## Prompt:
For the listing below, return the line containing "This screenshot has width=448, height=613.", the line containing "Task: Click help", and all lines in between, exactly as written and nothing else.

## Input data:
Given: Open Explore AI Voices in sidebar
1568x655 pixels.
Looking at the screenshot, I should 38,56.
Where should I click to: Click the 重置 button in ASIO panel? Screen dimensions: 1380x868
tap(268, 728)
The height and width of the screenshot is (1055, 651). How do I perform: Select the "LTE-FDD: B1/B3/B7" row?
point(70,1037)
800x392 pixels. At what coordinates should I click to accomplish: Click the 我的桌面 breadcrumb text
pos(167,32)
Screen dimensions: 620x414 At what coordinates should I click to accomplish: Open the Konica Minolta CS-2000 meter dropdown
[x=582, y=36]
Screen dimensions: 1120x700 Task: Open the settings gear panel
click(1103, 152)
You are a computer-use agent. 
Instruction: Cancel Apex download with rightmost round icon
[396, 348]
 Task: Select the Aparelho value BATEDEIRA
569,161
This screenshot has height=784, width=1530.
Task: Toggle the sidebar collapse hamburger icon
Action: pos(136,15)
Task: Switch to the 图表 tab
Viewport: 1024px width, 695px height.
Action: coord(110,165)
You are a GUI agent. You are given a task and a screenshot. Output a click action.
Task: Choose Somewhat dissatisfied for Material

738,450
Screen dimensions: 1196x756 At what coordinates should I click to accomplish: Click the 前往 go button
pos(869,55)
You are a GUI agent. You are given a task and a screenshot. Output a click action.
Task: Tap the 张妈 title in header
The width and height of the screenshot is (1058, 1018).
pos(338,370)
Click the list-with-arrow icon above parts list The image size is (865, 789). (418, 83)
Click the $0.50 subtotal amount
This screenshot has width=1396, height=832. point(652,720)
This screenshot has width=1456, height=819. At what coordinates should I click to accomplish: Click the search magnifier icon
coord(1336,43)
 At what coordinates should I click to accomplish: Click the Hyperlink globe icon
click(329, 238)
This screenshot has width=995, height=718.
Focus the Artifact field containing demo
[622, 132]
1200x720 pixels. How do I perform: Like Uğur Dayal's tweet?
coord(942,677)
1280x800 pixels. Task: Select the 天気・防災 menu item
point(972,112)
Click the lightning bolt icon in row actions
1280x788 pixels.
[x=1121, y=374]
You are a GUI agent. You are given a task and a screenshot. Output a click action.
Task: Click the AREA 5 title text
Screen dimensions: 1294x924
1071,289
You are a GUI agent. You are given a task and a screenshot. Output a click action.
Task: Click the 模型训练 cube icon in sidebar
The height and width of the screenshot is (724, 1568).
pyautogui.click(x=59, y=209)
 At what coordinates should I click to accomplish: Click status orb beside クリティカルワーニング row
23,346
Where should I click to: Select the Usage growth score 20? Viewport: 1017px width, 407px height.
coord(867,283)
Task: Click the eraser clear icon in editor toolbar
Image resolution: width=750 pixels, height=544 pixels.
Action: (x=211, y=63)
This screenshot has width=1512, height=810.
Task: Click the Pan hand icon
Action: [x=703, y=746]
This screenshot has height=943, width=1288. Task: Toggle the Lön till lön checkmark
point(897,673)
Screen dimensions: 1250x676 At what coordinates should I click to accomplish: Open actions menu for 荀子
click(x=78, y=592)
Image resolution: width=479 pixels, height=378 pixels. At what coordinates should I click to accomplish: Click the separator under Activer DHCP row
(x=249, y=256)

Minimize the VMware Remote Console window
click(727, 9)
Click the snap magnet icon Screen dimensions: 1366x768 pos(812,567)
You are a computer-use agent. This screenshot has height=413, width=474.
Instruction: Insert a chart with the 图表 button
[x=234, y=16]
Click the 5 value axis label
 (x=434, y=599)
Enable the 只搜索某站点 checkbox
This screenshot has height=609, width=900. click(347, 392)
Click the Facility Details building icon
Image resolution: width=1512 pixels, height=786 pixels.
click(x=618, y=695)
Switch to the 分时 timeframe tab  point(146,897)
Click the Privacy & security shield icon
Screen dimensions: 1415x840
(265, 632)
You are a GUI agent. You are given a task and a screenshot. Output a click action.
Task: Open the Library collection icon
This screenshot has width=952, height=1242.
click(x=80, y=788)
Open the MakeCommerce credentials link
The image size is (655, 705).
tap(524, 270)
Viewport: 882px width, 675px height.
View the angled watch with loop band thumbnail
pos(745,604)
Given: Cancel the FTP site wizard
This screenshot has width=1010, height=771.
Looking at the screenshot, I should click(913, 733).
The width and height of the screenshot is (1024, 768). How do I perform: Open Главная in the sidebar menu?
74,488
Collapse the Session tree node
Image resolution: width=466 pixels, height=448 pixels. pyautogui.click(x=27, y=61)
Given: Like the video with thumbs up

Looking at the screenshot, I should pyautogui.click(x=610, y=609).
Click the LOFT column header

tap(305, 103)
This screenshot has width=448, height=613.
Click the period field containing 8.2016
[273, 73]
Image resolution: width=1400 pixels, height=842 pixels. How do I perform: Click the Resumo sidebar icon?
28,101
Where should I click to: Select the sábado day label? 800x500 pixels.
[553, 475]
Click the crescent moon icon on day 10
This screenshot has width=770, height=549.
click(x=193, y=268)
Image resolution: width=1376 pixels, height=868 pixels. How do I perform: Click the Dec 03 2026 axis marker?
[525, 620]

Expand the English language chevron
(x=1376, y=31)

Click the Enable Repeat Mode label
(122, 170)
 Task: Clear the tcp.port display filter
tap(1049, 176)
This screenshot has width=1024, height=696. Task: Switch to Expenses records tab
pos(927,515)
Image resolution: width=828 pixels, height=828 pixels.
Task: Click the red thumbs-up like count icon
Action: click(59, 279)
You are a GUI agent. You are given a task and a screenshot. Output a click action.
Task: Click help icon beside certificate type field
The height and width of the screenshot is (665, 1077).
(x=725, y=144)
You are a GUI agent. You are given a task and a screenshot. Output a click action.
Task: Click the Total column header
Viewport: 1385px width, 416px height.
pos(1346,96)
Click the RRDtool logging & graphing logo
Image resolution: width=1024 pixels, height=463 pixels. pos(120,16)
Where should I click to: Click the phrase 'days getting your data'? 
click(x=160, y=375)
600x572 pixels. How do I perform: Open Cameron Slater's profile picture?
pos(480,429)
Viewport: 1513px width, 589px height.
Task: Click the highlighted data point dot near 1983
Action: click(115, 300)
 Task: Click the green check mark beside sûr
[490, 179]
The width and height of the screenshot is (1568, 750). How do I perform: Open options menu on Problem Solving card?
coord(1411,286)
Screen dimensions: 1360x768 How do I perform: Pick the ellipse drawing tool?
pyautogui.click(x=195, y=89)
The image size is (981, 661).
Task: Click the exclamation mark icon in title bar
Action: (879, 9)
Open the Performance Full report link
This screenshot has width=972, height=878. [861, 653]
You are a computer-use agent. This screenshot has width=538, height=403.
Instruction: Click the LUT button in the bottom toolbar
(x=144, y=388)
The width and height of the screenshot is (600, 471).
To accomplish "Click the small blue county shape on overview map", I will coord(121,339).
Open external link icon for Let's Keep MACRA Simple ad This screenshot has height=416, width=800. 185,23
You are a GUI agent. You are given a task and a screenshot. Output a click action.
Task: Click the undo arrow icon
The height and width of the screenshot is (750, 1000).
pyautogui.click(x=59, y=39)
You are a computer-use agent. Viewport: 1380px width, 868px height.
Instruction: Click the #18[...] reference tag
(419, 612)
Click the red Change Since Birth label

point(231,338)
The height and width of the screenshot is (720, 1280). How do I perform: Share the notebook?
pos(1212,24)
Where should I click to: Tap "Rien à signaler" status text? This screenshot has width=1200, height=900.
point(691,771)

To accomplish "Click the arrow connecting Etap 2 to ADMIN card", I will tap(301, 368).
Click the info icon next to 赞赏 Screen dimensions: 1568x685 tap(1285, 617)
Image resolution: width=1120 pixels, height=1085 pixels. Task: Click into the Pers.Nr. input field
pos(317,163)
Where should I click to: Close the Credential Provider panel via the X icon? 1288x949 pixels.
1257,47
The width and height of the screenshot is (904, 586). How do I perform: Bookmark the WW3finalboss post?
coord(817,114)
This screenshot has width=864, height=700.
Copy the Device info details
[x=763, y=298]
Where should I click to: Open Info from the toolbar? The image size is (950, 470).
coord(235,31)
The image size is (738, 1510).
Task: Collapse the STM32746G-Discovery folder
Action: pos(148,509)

## Exercise result:
This screenshot has width=448, height=613.
Click the period field containing 8.2016
[273, 73]
Image resolution: width=1400 pixels, height=842 pixels. How do I perform: Click the Resumo sidebar icon?
28,101
Where should I click to: Select the sábado day label? 800x500 pixels.
[553, 475]
Click the crescent moon icon on day 10
This screenshot has width=770, height=549.
click(x=193, y=268)
Image resolution: width=1376 pixels, height=868 pixels. How do I perform: Click the Dec 03 2026 axis marker?
[525, 620]

Expand the English language chevron
(x=1376, y=31)

Click the Enable Repeat Mode label
(122, 170)
 Task: Clear the tcp.port display filter
tap(1049, 176)
This screenshot has width=1024, height=696. Task: Switch to Expenses records tab
pos(927,515)
Image resolution: width=828 pixels, height=828 pixels.
Task: Click the red thumbs-up like count icon
Action: click(59, 279)
You are a GUI agent. You are given a task and a screenshot. Output a click action.
Task: Click help icon beside certificate type field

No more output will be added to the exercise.